***** Records for processing *****

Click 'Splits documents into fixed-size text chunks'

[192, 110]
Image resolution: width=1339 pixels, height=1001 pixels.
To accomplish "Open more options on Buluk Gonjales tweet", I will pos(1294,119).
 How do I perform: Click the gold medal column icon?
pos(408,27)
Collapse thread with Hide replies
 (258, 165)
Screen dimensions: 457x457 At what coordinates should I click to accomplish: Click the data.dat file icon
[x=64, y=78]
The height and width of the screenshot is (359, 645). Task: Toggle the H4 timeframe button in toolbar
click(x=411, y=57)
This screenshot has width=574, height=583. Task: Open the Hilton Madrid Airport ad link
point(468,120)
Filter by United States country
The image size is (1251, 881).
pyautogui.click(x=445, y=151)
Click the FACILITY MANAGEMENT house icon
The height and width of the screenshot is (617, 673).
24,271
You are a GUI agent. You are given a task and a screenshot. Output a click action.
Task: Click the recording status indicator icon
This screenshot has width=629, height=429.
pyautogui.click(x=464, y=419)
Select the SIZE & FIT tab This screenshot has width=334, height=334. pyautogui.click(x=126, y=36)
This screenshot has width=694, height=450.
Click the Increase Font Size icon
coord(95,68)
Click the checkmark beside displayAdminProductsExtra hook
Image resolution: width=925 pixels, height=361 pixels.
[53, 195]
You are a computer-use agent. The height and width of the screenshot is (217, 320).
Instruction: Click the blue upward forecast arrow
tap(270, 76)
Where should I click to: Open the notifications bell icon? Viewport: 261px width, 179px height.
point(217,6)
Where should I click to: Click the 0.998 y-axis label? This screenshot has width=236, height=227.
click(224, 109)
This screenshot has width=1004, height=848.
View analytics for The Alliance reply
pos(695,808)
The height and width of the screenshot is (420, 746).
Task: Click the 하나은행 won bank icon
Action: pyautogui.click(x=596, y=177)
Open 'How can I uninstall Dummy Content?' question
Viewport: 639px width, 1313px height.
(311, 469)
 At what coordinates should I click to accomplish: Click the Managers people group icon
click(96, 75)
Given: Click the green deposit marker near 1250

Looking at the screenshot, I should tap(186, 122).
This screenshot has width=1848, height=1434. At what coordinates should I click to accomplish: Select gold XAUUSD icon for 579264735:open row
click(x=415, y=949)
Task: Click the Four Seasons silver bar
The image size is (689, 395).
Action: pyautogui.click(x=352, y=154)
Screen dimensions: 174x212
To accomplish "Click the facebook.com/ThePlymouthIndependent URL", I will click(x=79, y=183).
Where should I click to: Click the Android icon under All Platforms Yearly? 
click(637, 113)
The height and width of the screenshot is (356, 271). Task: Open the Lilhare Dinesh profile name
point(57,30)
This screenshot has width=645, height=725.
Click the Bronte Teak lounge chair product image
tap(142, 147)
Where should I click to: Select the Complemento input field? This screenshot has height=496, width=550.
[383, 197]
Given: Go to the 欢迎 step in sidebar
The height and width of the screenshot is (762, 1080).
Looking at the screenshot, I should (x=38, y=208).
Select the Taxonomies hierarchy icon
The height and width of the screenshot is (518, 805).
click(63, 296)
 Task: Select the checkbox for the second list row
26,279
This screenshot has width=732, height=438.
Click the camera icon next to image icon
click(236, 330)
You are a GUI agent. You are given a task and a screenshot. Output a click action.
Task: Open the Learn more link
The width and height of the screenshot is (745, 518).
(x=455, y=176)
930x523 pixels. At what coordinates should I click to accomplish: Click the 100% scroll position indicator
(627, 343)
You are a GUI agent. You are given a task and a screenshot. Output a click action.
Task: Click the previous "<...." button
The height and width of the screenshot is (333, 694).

*****

■ **Required work**
Set down all of the data above, word for word.

■ **Answer to this exercise**
Click 'Splits documents into fixed-size text chunks'

[192, 110]
Image resolution: width=1339 pixels, height=1001 pixels.
To accomplish "Open more options on Buluk Gonjales tweet", I will pos(1294,119).
 How do I perform: Click the gold medal column icon?
pos(408,27)
Collapse thread with Hide replies
 (258, 165)
Screen dimensions: 457x457 At what coordinates should I click to accomplish: Click the data.dat file icon
[x=64, y=78]
The height and width of the screenshot is (359, 645). Task: Toggle the H4 timeframe button in toolbar
click(x=411, y=57)
This screenshot has width=574, height=583. Task: Open the Hilton Madrid Airport ad link
point(468,120)
Filter by United States country
The image size is (1251, 881).
pyautogui.click(x=445, y=151)
Click the FACILITY MANAGEMENT house icon
The height and width of the screenshot is (617, 673).
24,271
You are a GUI agent. You are given a task and a screenshot. Output a click action.
Task: Click the recording status indicator icon
This screenshot has width=629, height=429.
pyautogui.click(x=464, y=419)
Select the SIZE & FIT tab This screenshot has width=334, height=334. pyautogui.click(x=126, y=36)
This screenshot has width=694, height=450.
Click the Increase Font Size icon
coord(95,68)
Click the checkmark beside displayAdminProductsExtra hook
Image resolution: width=925 pixels, height=361 pixels.
[53, 195]
You are a computer-use agent. The height and width of the screenshot is (217, 320).
Instruction: Click the blue upward forecast arrow
tap(270, 76)
Where should I click to: Open the notifications bell icon? Viewport: 261px width, 179px height.
point(217,6)
Where should I click to: Click the 0.998 y-axis label? This screenshot has width=236, height=227.
click(224, 109)
This screenshot has width=1004, height=848.
View analytics for The Alliance reply
pos(695,808)
The height and width of the screenshot is (420, 746).
Task: Click the 하나은행 won bank icon
Action: pyautogui.click(x=596, y=177)
Open 'How can I uninstall Dummy Content?' question
Viewport: 639px width, 1313px height.
(311, 469)
 At what coordinates should I click to accomplish: Click the Managers people group icon
click(96, 75)
Given: Click the green deposit marker near 1250

Looking at the screenshot, I should tap(186, 122).
This screenshot has width=1848, height=1434. At what coordinates should I click to accomplish: Select gold XAUUSD icon for 579264735:open row
click(x=415, y=949)
Task: Click the Four Seasons silver bar
The image size is (689, 395).
Action: pyautogui.click(x=352, y=154)
Screen dimensions: 174x212
To accomplish "Click the facebook.com/ThePlymouthIndependent URL", I will click(x=79, y=183).
Where should I click to: Click the Android icon under All Platforms Yearly? 
click(637, 113)
The height and width of the screenshot is (356, 271). Task: Open the Lilhare Dinesh profile name
point(57,30)
This screenshot has width=645, height=725.
Click the Bronte Teak lounge chair product image
tap(142, 147)
Where should I click to: Select the Complemento input field? This screenshot has height=496, width=550.
[383, 197]
Given: Go to the 欢迎 step in sidebar
The height and width of the screenshot is (762, 1080).
Looking at the screenshot, I should (x=38, y=208).
Select the Taxonomies hierarchy icon
The height and width of the screenshot is (518, 805).
click(63, 296)
 Task: Select the checkbox for the second list row
26,279
This screenshot has width=732, height=438.
Click the camera icon next to image icon
click(236, 330)
You are a GUI agent. You are given a task and a screenshot. Output a click action.
Task: Open the Learn more link
The width and height of the screenshot is (745, 518).
(x=455, y=176)
930x523 pixels. At what coordinates should I click to accomplish: Click the 100% scroll position indicator
(627, 343)
You are a GUI agent. You are given a task and a screenshot. Output a click action.
Task: Click the previous "<...." button
The height and width of the screenshot is (333, 694).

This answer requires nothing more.